Tumhaare Baare Mein is set in a café, with six chairs and a screen where a few moments are seen in shadow play; in this space, three couples at various stages of their relationship are meeting—one pair has just connected on a dating site, the other two are experiencing the strains caused by their differences. There is much discussion on the preference for hot or cold coffee and changing tastes, as though a romantic connection or distancing, as the case may be, is based on tiny choices.
Not much really ‘happens’ for most of the play, but there is a whimsical quality to the interactions between the couples. The audience has already noticed the sheets of paper strewed on the stage—the explanation comes with a welcome burst of humour. The café used to host open mics, that’s why customers stopped coming, as a man explains to the woman with him. And because the sound of the poems leaked from the walls, the property rates of the flats nearby fell, and the bazaar outside also folded up. This comment on the dwindling popularity of poetry is apropos of nothing, but is amusing nonetheless.
Kaul takes a look at the social media obsession, that dictates how everything, even broken bonds, must be recorded. The women are looking for more than just stability in a relationship, though the metaphor Kaul uses, that of flying, is a bit hackneyed. To suggest than men and women not want different things, he likens the male attitude to that of a penguin, that has wings but is unable to fly.

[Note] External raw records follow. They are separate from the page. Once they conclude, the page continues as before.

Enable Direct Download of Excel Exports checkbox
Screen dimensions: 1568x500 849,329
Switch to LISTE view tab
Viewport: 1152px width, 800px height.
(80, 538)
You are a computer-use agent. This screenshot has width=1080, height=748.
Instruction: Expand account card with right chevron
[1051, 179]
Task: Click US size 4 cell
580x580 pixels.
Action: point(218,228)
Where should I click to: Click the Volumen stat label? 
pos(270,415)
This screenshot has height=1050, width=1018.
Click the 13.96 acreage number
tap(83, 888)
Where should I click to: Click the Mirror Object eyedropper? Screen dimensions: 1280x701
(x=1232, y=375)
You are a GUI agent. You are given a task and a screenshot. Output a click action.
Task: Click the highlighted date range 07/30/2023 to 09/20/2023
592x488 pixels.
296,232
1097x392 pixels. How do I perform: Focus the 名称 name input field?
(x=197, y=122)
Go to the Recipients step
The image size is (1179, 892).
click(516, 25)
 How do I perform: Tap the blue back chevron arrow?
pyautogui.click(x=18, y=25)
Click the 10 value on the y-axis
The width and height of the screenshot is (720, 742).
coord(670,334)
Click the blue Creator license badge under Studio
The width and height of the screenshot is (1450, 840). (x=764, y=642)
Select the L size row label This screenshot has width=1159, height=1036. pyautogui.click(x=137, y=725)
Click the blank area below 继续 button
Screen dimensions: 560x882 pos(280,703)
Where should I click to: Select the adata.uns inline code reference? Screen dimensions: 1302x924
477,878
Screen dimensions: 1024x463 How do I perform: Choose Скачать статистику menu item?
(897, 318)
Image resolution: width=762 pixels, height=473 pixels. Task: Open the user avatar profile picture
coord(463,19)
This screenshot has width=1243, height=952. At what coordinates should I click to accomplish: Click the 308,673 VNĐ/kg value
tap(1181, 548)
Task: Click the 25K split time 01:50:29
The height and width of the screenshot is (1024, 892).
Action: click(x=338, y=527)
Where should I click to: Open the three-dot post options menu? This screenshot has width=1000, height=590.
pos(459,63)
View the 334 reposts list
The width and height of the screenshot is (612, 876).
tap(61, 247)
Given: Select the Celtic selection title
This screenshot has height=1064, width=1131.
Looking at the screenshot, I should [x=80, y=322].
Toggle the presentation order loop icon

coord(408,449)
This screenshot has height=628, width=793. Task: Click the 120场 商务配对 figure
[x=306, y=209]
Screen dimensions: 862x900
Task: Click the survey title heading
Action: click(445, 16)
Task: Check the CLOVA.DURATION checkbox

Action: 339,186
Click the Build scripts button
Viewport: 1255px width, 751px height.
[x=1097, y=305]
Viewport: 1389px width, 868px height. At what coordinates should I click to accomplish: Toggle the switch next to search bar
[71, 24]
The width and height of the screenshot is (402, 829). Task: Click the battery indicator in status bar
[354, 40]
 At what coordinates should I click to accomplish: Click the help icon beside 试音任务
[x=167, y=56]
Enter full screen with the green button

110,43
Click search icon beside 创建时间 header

Through the confusion of the characters he does convey the impassable maze that is the current urban relationship landscape, that needs therapy and constant validation through social media to get through. Though there is nothing novel about the idea itself, Kaul imbues it with a wistfulness, and shards of poetry interspersing the prosaic coffee-date chatter.
Priyanka Chowdhary, Mansi Bhawalkar, and Sakhi Gokhale portray the women trying to figure out the vagaries of love and express their need desire to break free; the men played by Kaustub Harit, Ghanshyam Lalsa, and Rishabh Kanti cannot quite find their place in this rejigged equation of coupledom, or forego the past. It is up to the actors to balancing the absurd with the realistic in Manav Kaul’s writing and they do a fine job of it. Tumhaare Baare Mein is watchable for its moments of sudden clarity that emerge from the possibly deliberate wanderings into whimsy.